● **Exercise**
Only an exact copy is wanted: the lines from the one holding "Select the red" through the last line below, minus the pictures.

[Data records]
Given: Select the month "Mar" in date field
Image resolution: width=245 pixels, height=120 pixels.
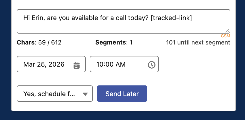Looking at the screenshot, I should [28, 64].

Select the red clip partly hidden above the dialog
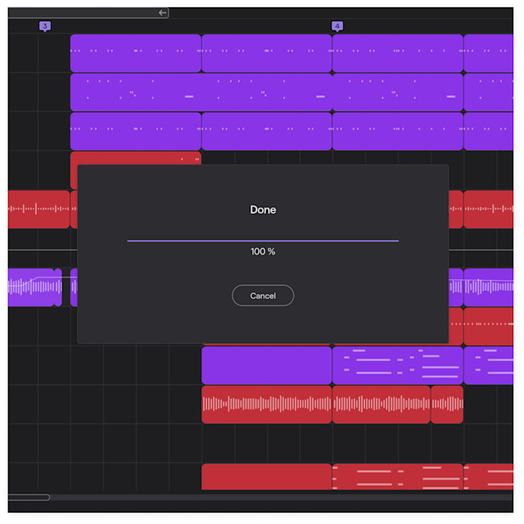pyautogui.click(x=135, y=158)
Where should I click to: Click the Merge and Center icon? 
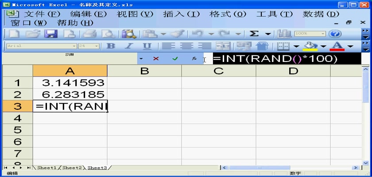click(x=223, y=46)
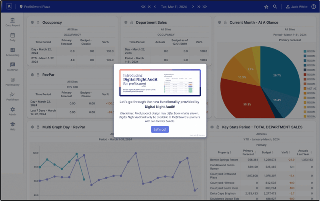Screen dimensions: 320x201
Task: Open the Corp Report sidebar icon
Action: click(x=13, y=21)
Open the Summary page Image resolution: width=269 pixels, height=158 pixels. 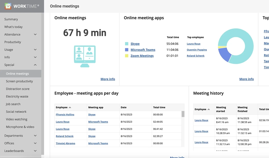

● **Result of the exercise**
Select the red clip partly hidden above the dialog
pyautogui.click(x=135, y=158)
Where should I click to: Click the Merge and Center icon? 
click(x=223, y=46)
Screen dimensions: 320x201
Task: Open the Corp Report sidebar icon
Action: click(x=13, y=21)
Open the Summary page Image resolution: width=269 pixels, height=158 pixels. 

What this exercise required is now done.